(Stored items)
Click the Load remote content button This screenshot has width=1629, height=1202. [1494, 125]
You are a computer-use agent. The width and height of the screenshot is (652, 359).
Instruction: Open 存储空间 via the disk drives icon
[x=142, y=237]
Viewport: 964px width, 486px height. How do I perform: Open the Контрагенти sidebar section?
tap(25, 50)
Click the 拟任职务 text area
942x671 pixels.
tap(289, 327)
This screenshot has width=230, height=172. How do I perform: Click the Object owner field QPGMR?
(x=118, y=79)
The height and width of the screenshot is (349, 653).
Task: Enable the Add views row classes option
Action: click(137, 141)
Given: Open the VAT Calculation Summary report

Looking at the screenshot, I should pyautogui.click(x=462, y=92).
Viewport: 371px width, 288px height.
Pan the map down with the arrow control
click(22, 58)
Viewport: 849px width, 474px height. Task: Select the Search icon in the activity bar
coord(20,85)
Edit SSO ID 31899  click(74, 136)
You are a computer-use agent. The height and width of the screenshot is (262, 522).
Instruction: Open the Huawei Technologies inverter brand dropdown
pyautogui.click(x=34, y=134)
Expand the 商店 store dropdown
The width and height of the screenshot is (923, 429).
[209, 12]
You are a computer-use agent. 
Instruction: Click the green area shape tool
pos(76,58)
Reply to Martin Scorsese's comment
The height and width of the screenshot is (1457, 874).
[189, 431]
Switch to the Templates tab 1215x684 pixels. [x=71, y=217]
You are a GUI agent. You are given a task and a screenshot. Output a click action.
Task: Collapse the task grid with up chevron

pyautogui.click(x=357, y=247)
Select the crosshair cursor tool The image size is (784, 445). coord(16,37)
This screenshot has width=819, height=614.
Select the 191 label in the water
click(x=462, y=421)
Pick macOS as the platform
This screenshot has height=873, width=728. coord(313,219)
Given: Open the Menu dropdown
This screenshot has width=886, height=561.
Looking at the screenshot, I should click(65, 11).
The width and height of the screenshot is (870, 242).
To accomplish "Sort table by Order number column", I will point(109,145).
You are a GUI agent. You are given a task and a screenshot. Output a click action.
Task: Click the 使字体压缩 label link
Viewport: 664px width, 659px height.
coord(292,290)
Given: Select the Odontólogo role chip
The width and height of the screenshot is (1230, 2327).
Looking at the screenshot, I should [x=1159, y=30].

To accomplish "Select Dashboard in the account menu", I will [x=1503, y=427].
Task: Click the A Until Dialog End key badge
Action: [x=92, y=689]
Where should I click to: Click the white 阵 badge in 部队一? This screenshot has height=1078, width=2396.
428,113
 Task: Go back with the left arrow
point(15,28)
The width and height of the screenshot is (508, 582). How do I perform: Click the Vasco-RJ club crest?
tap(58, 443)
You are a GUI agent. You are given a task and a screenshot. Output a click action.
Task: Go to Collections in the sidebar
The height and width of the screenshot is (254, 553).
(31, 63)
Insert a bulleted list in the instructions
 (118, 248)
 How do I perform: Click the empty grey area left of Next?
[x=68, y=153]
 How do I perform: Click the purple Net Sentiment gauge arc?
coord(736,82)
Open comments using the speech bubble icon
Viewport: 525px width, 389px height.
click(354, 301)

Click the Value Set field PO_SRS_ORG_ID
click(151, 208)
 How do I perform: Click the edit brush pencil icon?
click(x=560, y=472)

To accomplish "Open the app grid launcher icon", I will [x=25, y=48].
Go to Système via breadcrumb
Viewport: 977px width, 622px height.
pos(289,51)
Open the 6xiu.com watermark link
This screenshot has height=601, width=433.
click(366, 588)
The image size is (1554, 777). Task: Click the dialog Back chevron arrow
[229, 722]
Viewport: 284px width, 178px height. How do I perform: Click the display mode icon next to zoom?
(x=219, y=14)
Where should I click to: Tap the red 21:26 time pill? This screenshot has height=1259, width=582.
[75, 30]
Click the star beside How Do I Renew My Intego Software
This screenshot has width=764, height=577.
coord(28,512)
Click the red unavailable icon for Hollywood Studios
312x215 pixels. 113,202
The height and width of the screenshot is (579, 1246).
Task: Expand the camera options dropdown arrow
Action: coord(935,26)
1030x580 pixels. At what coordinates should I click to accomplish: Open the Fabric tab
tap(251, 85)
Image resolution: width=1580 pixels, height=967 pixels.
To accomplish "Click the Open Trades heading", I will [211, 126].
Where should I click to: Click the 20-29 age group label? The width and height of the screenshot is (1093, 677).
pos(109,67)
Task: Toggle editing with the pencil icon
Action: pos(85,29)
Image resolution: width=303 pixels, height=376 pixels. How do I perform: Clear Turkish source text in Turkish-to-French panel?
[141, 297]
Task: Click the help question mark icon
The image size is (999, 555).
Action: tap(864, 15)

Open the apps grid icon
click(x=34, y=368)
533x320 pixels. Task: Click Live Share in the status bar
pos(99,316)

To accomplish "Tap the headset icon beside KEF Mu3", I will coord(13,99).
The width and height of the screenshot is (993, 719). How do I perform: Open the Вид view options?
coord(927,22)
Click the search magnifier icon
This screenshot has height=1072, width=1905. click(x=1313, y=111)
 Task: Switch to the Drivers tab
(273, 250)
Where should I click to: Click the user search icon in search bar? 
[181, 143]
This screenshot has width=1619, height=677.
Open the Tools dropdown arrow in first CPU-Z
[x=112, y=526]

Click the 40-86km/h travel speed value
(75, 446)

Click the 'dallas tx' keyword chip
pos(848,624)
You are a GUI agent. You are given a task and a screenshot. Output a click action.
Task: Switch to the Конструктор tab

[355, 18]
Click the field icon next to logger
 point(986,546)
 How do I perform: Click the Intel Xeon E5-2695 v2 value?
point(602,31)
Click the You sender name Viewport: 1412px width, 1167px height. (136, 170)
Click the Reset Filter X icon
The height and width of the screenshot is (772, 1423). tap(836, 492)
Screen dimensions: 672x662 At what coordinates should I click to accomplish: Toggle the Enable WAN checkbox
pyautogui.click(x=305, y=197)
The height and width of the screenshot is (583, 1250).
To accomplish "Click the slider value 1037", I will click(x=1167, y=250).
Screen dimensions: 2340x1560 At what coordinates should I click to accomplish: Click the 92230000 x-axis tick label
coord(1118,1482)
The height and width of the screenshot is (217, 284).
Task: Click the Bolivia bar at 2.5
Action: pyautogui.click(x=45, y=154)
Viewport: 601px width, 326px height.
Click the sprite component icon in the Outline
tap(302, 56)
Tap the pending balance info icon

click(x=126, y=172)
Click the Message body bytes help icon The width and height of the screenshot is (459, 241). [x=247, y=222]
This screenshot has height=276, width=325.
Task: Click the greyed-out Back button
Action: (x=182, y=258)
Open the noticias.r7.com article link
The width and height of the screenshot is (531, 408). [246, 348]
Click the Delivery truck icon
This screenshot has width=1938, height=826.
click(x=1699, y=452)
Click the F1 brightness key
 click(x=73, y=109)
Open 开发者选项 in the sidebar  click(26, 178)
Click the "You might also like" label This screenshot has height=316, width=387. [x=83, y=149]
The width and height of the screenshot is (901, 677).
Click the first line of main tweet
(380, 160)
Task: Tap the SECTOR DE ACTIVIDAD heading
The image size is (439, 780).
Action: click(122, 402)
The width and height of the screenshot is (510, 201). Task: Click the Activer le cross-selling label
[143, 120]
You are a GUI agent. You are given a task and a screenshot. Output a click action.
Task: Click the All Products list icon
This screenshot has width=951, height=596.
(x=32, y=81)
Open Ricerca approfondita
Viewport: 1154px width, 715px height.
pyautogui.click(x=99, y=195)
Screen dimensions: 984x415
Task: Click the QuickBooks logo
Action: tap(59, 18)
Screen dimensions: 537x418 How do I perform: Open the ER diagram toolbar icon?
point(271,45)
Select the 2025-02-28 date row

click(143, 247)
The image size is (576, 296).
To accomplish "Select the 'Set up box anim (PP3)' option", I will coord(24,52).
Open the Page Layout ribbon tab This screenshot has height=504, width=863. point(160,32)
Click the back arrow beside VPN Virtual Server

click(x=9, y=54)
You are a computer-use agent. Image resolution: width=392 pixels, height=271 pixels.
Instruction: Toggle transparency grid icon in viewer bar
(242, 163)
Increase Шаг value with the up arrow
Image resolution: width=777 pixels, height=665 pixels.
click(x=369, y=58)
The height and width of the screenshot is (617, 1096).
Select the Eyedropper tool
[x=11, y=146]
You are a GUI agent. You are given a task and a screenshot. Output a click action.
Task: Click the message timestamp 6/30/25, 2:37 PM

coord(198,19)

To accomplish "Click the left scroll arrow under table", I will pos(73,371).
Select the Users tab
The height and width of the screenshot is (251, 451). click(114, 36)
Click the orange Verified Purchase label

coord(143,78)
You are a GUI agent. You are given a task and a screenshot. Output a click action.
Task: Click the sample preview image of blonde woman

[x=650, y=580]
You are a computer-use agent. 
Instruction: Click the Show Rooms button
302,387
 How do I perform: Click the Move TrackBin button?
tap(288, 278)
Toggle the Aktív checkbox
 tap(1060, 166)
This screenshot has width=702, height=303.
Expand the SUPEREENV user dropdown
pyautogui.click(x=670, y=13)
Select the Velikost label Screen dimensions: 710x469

- **Written problem**
Rewrite the lines from the line with "Task: Go back with the left arrow" to the line with "[x=68, y=153]", putting "Bookmarks" in place of "Collections" and leaving everything else unchanged.

- **Right answer**
 Task: Go back with the left arrow
point(15,28)
The width and height of the screenshot is (508, 582). How do I perform: Click the Vasco-RJ club crest?
tap(58, 443)
You are a GUI agent. You are given a task and a screenshot. Output a click action.
Task: Go to Bookmarks in the sidebar
The height and width of the screenshot is (254, 553).
(31, 63)
Insert a bulleted list in the instructions
 (118, 248)
 How do I perform: Click the empty grey area left of Next?
[x=68, y=153]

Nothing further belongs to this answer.